El sabor como origen del deseo

El deseo no nace solo de la carencia, como tantas veces hemos aprendido a pensar. También surge del contacto, de lo ya vivido, de aquello que hemos probado y que nos revela un horizonte nuevo. El sabor es más que un final placentero: es una chispa que aviva la llama. Lo que sabe no se agota, se reabre. Por eso, el deseo no muere al cumplirse, sino que se transforma, busca nuevas formas de repetir o profundizar lo hallado.


Saborear es una forma de proximidad radical: lo exterior se convierte en interior, lo ajeno en íntimo. Ese tránsito convierte la experiencia en memoria encarnada, en huella que el cuerpo y la mente desean prolongar.
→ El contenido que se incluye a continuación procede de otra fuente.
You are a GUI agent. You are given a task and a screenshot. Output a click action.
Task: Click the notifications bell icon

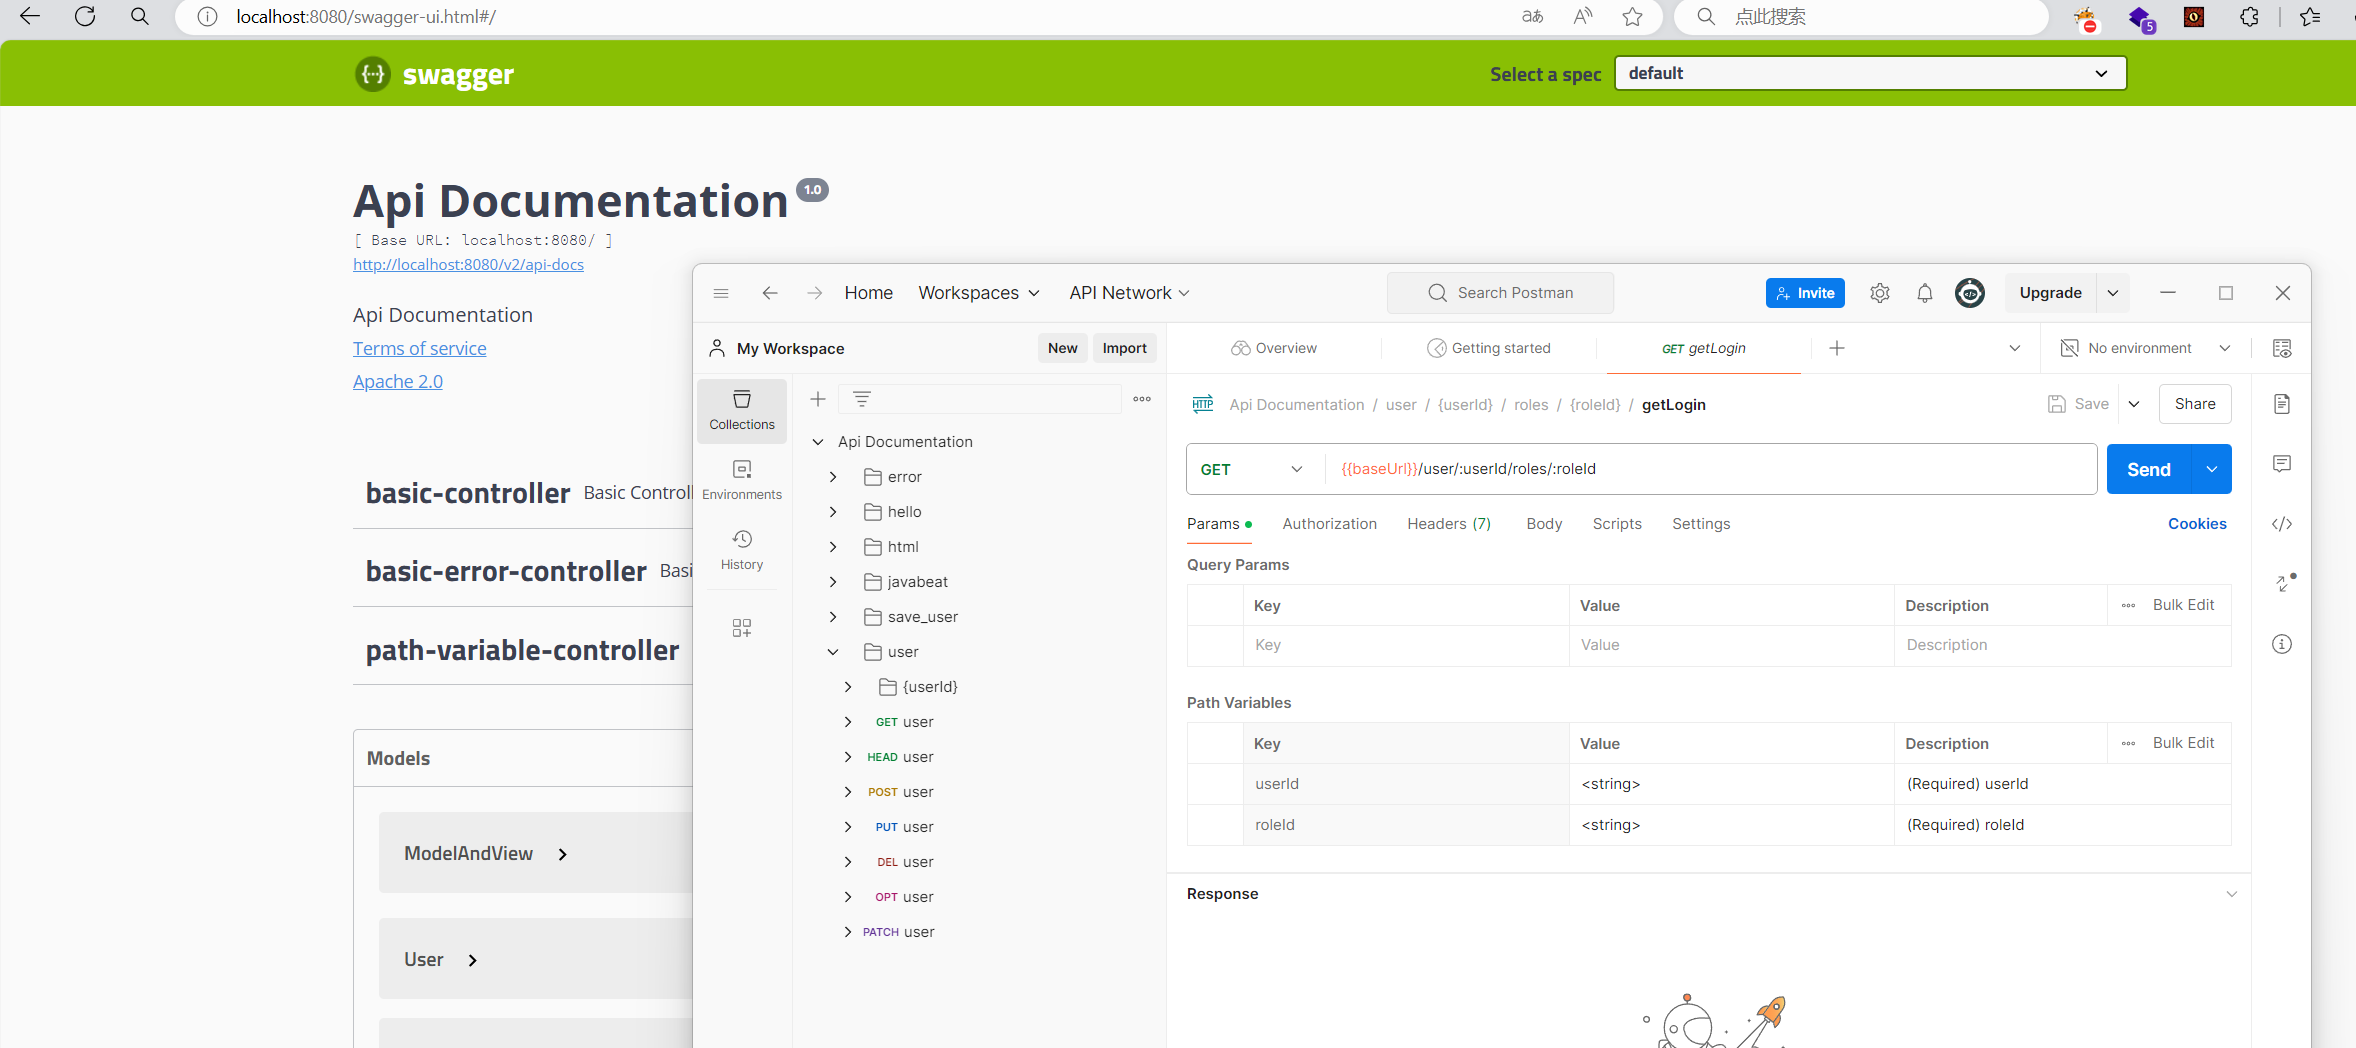point(1924,293)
Lo mismo sucede con las ideas, con los encuentros o con la belleza: no basta con verlos o pensarlos, necesitamos “saborearlos” para que dejen poso, para que nos arrastren más allá del instante.

El término “gusto” conserva este doble sentido: juicio estético y experiencia sensorial. Tener gusto es también tener criterio, distinguir lo que merece prolongarse de lo que solo excita momentáneamente. En una cultura de excesos, donde todo se intensifica para estimular y saturar, reaprender el arte del sabor se convierte en una forma de resistencia: detenerse, afinar, reconocer lo que alimenta y no solo lo que excita.

Saborear —un alimento, un libro, una conversación, una música— es abrir el deseo a la hondura y no a la repetición ciega. El verdadero sabor no encierra, expande. No busca cantidad, sino plenitud. No devora, consagra.

En definitiva, desear bien es aprender a saborear sin prisa, a reconocer lo que deja huella sin convertirlo en dependencia. Porque lo que sabe de verdad no pide exceso, pide profundidad.